Research
Our research is driven by the question: How do we optimally apply computational statistics and machine learning to big biological data to produce actionable insights and predictions? Our work on this question involves core research projects, management and analysis of big biological data, and development of new analysis methods and associated algorithms. Our core research projects fall within four major areas: (1) Genome Variation - where our published work includes papers on inferring relatedness, whole-genome analysis of human migration, and analysis of genome admixture, (2) Statistical Genetics - where our published work includes papers on association analysis of phenotypes ranging from molecular (including expression quantitative trait loci (eQTL) and related), to complex diseases (including pedigree analysis, genome-wide association studies (GWAS), and analysis of rare diseases), (3) Network Discovery - where our published work includes papers on causal modeling and network analysis of mixed genomic data types, (4) Disease Risk Prediction - where our published work includes papers on behavioral and environmental biomarkers, identification of disease subtypes, polygenic risk scores (PRS), and clinical predictors of cancer risk.
Current Projects:
- Phylogenetic methods for microbiome analysis
- Improving polygenic risk scores
- Multi-omics cancer detection diagnostics
- Image biomarkers of disease severity
- Data mining electronic health records
Bio
Professor Mezey received his undergraduate degree from the University of Pennsylvania, his PhD from Yale University, and he has been at Cornell University since 2006 and at Weill Cornell Medicine since 2009. He was awarded lifetime tenure in 2011 and was promoted to Full Professor in 2018 at Cornell in the Department of Biological Statistics and Computational Biology (now the Department of Computational Biology) and to Full Professor at Weill Cornell Medicine in both the Department of Genetic Medicine and in the Institute for Computational Biomedicine.
Distinctions:
- Genetics Pre-Doctoral Training Grant - National Institutes of Health
- University Fellowship – Yale University
- David Phillips Fellowship – United Kingdom
- Director of the Graduate Field of Computational Biology (2014-2020)
- Affiliate Member – New York Genome Center
Selected Publications:
Kulm S., Kofman L., Mezey J., Elemento O. 2022. Simple linear cancer risk prediction models with novel features outperform complex approaches.

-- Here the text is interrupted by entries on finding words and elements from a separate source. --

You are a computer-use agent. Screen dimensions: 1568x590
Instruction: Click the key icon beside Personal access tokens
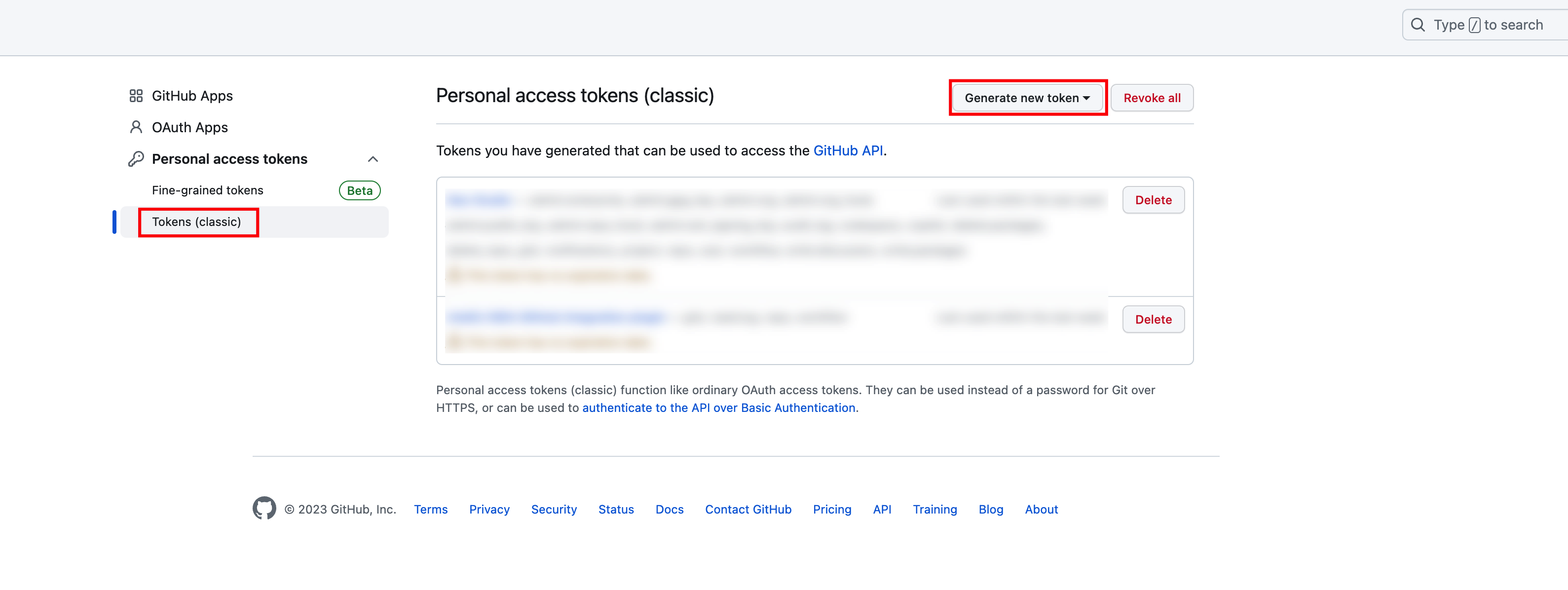135,158
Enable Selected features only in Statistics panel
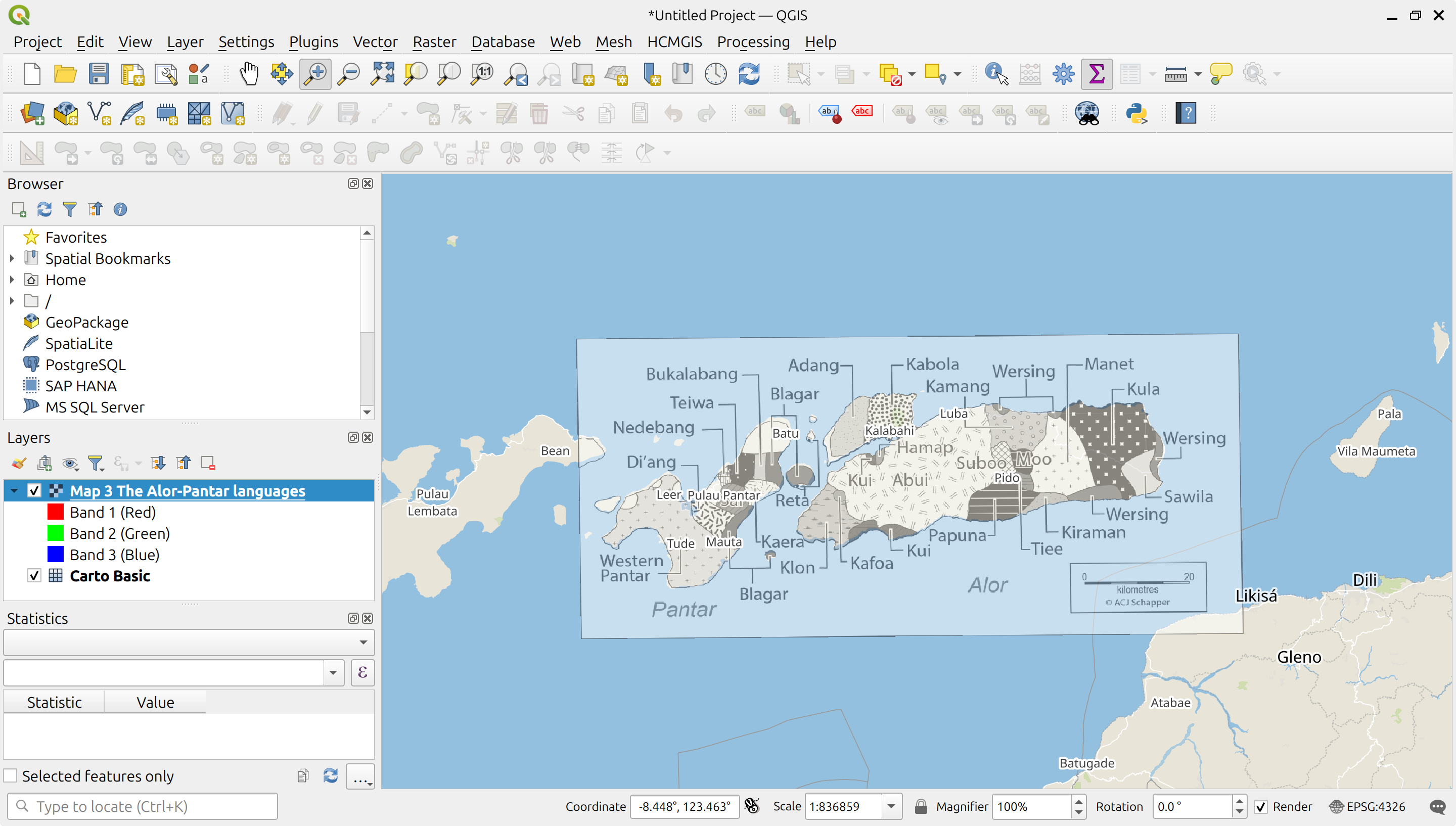 (11, 775)
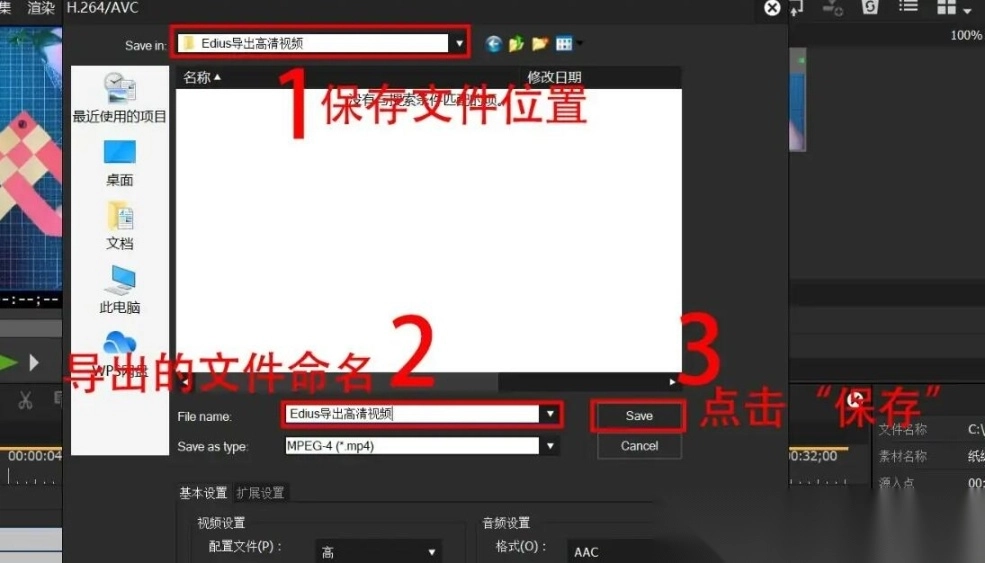Click the Cancel button
Screen dimensions: 985x563
[638, 446]
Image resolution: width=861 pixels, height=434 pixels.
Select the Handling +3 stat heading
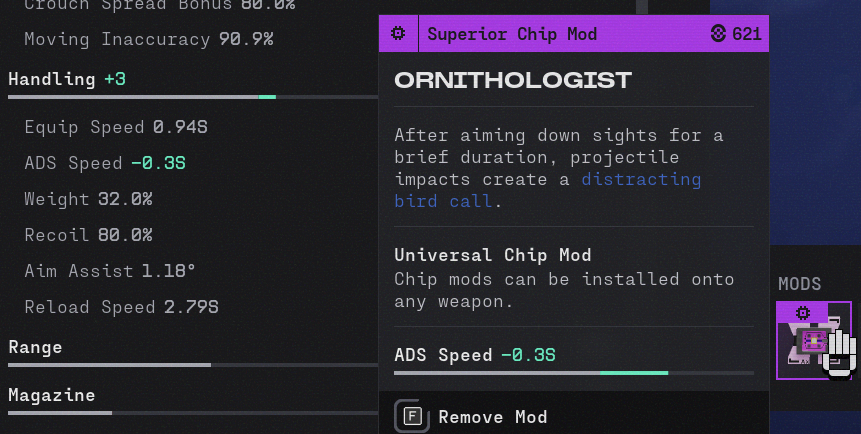67,79
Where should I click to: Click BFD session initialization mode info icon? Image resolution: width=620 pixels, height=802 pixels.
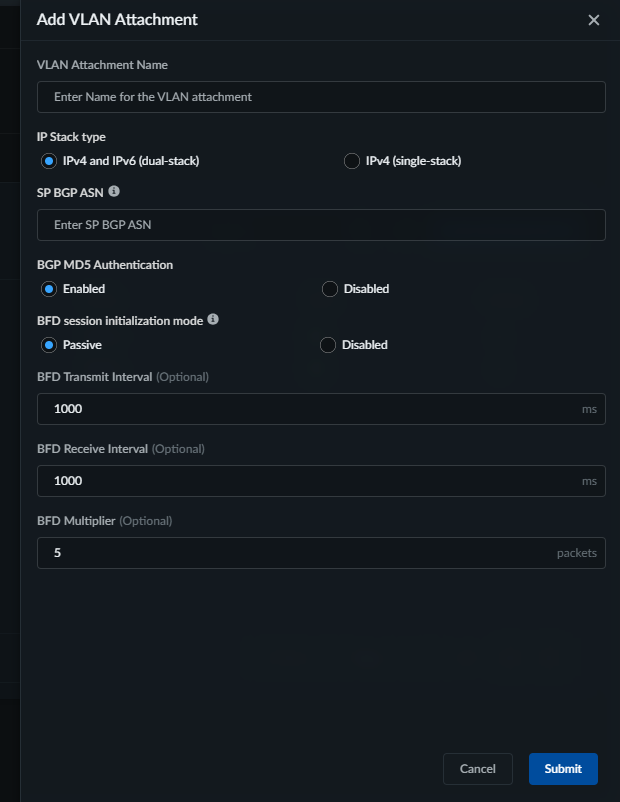coord(213,320)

JCO Clinical Cancer Informatics 6:e2100166 PMID: 35239414.
Shafquat A., Crystal R., Mezey J. 2020. Identifying novel associations in GWAS by hierarchical Bayesian latent variable detection of differentially misclassified phenotypes. BMC Bioinformatics 21:178 PMID: 32381021.

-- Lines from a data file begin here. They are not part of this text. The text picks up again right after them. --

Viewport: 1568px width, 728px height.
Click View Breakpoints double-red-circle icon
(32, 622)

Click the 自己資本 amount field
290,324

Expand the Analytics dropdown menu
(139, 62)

Ramstetter, M., Shenoy, S., Dyer T., Lehman D., Curran J., Duggirala, J., Blangero, J., Mezey J. Williams A. 2018. Inferring identical by descent sharing of sample ancestors promotes high resolution relative detection. American Journal of Human Genetics 103: 30-44.

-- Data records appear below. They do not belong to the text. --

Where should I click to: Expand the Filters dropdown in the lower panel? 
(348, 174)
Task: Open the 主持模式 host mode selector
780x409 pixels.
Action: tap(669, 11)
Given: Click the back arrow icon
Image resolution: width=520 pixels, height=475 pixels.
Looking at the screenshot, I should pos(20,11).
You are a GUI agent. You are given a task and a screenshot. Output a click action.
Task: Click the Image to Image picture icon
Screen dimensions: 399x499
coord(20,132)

Ju J., Shenoy S., Crystal R. Mezey J. 2017. An independent component analysis confounding factor correction framework for identifying broad impact expression quantitative trait loci. PLoS Computational Biology 13:e1005537 PMID: 28505156.
Rodriguez-Flores J., Fakhro K., Agosto-Perez F., Vincent T., Robay A., Malek J., Suhre K., Chouchane L., Badii R., Al-Marri A., Khalil C., Zirie M., Jayyousi A., Salit J., Clark A., Crystal R., Mezey J. 2016. Indigenous Arabs are descendants of the earliest split from ancient Eurasian populations. Genome Research 26:151-162 PMID: 26728717.